Insufficient Safeguards in the Use of Medical Marijuana
A question still begging to be answered is just how effective marijuana is as a medical therapy. There are enough disparate opinions on the subject among medical experts to warrant further study before more states decide to grant approval for its cultivation, sale and individual use.
However, even before that important issue gets resolved, there are pressing concerns about whether or not the safeguards approving states have in place are sufficient to keep the substance out of the hands of non-registered individuals. Especially teens and young adults.
The state of Colorado has given the nod to registered citizens to grow marijuana for medicinal purposes, has established guidelines for where marijuana may be sold and keeps a record of which individuals in the state are approved for its use. First there were problems with the location of medical marijuana merchandisers. Some of them were within blocks of public high schools. Now, substance abuse facilities in the state are saying that many teens coming in for treatment report using someone else’s medical marijuana, not once, but many times.
An online medical report recently told of two Colorado substance abuse facilities who say that close to 74 percent of the teens who enter their programs say they have used diverted medical marijuana dozens of times. Since there are less than 50 teens in Colorado registered to receive the drug for medical use, it seems apparent that these teens are getting it from adults and not from other teens.
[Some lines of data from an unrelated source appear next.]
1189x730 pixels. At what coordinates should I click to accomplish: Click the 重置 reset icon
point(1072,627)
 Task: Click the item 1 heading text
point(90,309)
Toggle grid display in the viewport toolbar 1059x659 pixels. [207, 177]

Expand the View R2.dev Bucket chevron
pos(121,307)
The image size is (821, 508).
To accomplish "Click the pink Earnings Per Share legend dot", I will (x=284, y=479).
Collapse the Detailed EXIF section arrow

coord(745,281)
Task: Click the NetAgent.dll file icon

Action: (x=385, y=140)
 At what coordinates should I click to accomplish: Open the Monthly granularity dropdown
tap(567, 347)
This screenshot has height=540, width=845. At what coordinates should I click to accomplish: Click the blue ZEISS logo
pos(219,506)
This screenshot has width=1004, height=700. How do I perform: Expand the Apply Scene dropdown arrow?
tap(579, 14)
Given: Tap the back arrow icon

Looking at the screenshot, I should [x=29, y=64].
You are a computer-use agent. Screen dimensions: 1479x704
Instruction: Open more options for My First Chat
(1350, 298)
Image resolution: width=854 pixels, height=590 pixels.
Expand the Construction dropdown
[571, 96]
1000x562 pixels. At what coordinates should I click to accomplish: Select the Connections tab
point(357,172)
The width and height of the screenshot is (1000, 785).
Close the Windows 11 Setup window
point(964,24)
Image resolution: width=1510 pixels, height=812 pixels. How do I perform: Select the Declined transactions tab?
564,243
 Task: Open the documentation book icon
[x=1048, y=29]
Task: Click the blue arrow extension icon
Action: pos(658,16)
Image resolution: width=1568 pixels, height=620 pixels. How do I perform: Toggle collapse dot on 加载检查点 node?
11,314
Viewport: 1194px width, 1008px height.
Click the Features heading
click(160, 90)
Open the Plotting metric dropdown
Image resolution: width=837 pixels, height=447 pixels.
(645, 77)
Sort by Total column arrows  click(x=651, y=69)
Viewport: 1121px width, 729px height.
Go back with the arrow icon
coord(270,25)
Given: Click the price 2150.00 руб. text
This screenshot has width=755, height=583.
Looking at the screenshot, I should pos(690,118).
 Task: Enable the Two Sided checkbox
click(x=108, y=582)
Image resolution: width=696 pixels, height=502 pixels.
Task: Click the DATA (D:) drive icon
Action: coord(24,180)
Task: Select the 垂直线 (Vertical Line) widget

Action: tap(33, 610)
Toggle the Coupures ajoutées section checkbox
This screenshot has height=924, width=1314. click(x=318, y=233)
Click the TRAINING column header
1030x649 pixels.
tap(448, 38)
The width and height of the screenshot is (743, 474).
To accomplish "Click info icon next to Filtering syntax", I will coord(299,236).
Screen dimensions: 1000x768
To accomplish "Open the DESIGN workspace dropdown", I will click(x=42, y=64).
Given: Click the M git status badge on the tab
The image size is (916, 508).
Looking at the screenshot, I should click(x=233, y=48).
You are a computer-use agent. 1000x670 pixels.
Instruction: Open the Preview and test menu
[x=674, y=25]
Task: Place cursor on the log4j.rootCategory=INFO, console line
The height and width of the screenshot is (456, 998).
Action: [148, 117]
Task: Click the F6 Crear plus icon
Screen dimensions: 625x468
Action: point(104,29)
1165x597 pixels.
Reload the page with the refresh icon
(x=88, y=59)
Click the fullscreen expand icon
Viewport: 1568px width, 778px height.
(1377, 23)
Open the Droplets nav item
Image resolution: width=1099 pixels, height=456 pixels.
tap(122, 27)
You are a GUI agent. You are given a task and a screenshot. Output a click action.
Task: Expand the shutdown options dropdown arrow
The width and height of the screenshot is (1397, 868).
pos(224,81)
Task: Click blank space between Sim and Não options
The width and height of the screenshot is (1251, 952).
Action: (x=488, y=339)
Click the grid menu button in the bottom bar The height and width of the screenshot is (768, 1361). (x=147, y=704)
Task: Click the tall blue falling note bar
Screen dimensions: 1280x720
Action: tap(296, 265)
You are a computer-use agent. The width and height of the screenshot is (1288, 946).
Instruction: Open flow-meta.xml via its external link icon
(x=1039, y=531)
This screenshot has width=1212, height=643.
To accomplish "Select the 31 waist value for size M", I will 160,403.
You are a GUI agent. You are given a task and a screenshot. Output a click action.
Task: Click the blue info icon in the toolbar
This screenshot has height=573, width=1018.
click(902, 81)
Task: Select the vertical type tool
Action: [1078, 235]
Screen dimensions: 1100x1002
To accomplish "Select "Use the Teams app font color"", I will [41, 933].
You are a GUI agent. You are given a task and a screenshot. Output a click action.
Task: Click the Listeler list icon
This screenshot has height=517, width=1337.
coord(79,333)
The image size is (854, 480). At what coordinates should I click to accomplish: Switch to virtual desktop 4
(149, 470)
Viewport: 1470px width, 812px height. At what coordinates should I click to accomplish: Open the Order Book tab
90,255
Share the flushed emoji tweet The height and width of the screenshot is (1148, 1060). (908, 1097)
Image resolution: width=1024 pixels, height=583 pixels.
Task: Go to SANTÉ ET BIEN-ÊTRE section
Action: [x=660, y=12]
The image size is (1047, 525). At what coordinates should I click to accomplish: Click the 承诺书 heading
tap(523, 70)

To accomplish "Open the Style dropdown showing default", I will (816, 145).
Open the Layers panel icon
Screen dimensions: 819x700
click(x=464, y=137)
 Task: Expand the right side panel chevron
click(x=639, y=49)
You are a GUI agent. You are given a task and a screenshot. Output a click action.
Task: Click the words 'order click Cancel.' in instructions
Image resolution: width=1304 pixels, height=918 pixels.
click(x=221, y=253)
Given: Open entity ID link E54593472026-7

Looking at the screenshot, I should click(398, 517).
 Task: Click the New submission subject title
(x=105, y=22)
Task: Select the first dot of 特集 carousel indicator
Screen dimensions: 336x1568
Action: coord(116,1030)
So, just how safe is the practice of medical marijuana? Use of medical marijuana is not governed by FDA regulations. Neither is the supply being protected from street sale for non-medical use.
It is hard to say how much all of this influences teen perceptions regarding the safety of using marijuana recreationally. The teens in the Colorado treatment center say they saw very little, if any, risk in using it. Surprisingly, Colorado continues to broaden its marijuana use policy. Hopefully, other states will watch carefully and learn.